• **Work item**
Set each entry down exactly as written.

-- Materials provided follows --

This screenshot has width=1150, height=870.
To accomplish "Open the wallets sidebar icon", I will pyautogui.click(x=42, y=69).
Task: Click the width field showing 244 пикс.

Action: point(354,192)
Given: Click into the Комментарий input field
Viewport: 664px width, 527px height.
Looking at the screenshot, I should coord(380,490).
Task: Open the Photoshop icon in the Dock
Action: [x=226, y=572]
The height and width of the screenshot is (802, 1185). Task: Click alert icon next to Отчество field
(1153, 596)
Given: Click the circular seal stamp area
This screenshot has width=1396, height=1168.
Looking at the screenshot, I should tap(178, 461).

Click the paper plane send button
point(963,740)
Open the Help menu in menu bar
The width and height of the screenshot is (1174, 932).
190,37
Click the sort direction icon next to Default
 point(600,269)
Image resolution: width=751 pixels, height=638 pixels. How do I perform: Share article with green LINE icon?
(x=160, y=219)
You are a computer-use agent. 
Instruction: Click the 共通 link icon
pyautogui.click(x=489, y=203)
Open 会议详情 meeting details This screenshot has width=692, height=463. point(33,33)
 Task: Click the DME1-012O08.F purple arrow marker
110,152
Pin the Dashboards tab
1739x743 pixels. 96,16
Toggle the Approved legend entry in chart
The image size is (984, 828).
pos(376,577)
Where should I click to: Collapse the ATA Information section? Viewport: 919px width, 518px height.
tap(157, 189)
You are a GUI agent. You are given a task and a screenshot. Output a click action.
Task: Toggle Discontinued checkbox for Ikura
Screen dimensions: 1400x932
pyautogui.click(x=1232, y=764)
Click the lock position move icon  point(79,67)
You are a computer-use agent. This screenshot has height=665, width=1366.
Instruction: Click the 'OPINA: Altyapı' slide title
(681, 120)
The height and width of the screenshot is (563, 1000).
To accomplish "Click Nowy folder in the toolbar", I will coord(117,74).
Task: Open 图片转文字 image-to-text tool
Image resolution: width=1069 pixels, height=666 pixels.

-- Materials provided concluded --

• **Task output**
This screenshot has width=1150, height=870.
To accomplish "Open the wallets sidebar icon", I will pyautogui.click(x=42, y=69).
Task: Click the width field showing 244 пикс.

Action: point(354,192)
Given: Click into the Комментарий input field
Viewport: 664px width, 527px height.
Looking at the screenshot, I should coord(380,490).
Task: Open the Photoshop icon in the Dock
Action: [x=226, y=572]
The height and width of the screenshot is (802, 1185). Task: Click alert icon next to Отчество field
(1153, 596)
Given: Click the circular seal stamp area
This screenshot has width=1396, height=1168.
Looking at the screenshot, I should tap(178, 461).

Click the paper plane send button
point(963,740)
Open the Help menu in menu bar
The width and height of the screenshot is (1174, 932).
190,37
Click the sort direction icon next to Default
 point(600,269)
Image resolution: width=751 pixels, height=638 pixels. How do I perform: Share article with green LINE icon?
(x=160, y=219)
You are a computer-use agent. 
Instruction: Click the 共通 link icon
pyautogui.click(x=489, y=203)
Open 会议详情 meeting details This screenshot has width=692, height=463. point(33,33)
 Task: Click the DME1-012O08.F purple arrow marker
110,152
Pin the Dashboards tab
1739x743 pixels. 96,16
Toggle the Approved legend entry in chart
The image size is (984, 828).
pos(376,577)
Where should I click to: Collapse the ATA Information section? Viewport: 919px width, 518px height.
tap(157, 189)
You are a GUI agent. You are given a task and a screenshot. Output a click action.
Task: Toggle Discontinued checkbox for Ikura
Screen dimensions: 1400x932
pyautogui.click(x=1232, y=764)
Click the lock position move icon  point(79,67)
You are a computer-use agent. This screenshot has height=665, width=1366.
Instruction: Click the 'OPINA: Altyapı' slide title
(681, 120)
The height and width of the screenshot is (563, 1000).
To accomplish "Click Nowy folder in the toolbar", I will coord(117,74).
Task: Open 图片转文字 image-to-text tool
Image resolution: width=1069 pixels, height=666 pixels.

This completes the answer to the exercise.